--- What is expected ---
Beginning with the line that holds "Open location pin for match 351" and ending with the last line below, please copy every line exactly, add nothing, and leave out the pictures.

[Stored items]
----

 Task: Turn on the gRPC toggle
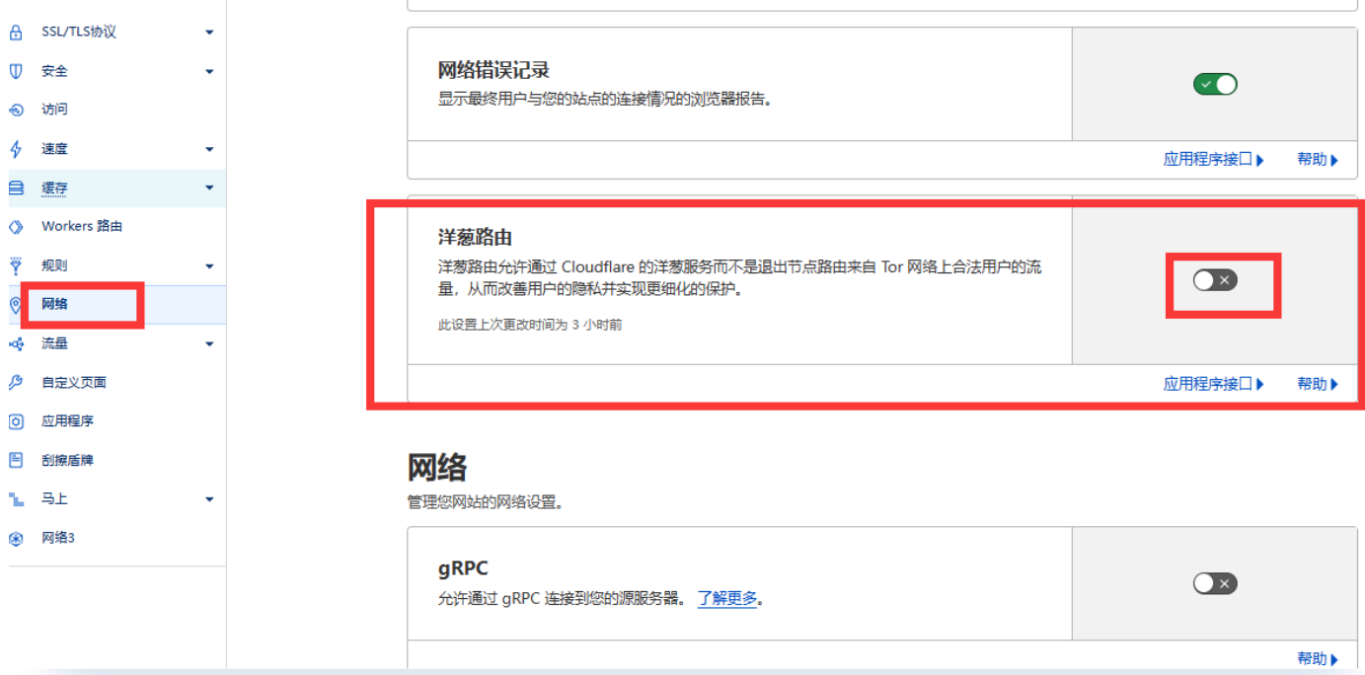[1215, 583]

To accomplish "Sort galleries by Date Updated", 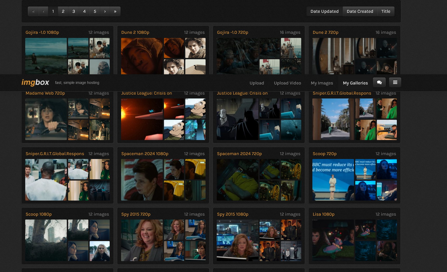I will click(324, 11).
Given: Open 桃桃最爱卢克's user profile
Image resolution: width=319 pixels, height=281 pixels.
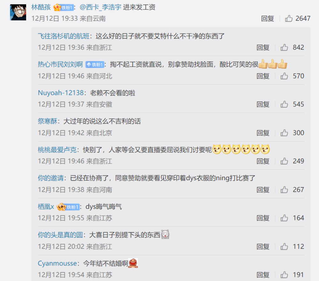Looking at the screenshot, I should click(x=57, y=150).
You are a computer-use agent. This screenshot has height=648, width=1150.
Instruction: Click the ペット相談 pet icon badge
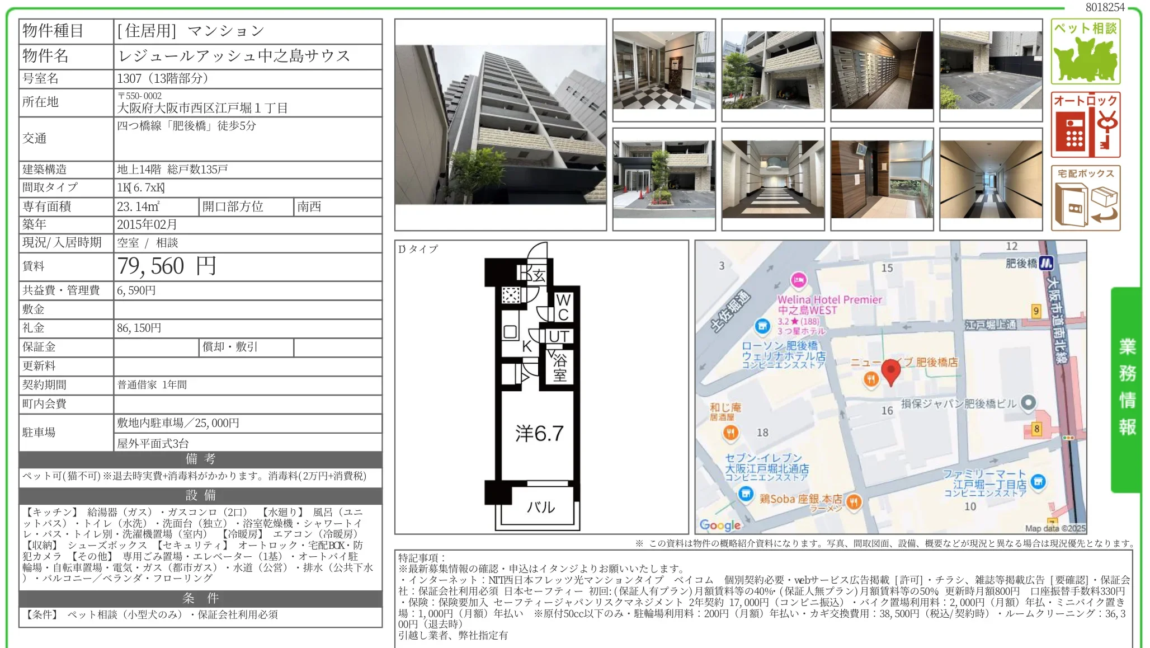(1085, 51)
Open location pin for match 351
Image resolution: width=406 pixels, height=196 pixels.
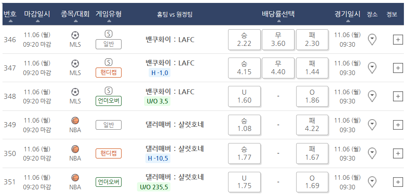pos(372,182)
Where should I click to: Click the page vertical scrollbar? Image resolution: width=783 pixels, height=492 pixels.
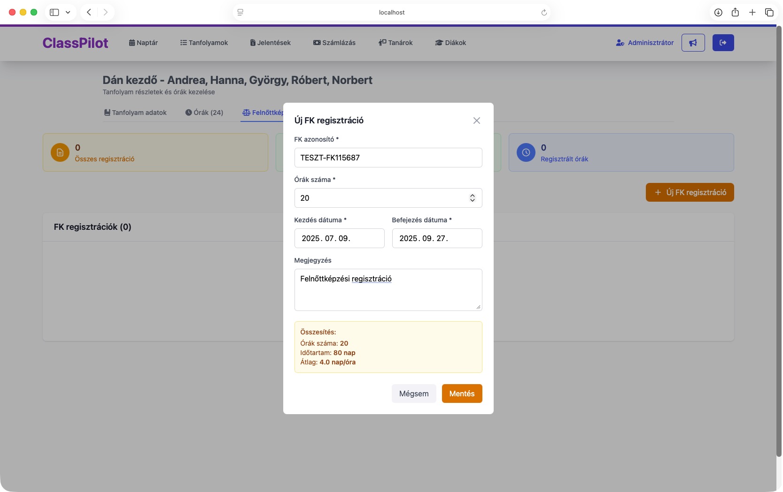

----

--- Response to the task ---
Open location pin for match 351
Image resolution: width=406 pixels, height=196 pixels.
pos(372,182)
Where should I click to: Click the page vertical scrollbar? Image resolution: width=783 pixels, height=492 pixels.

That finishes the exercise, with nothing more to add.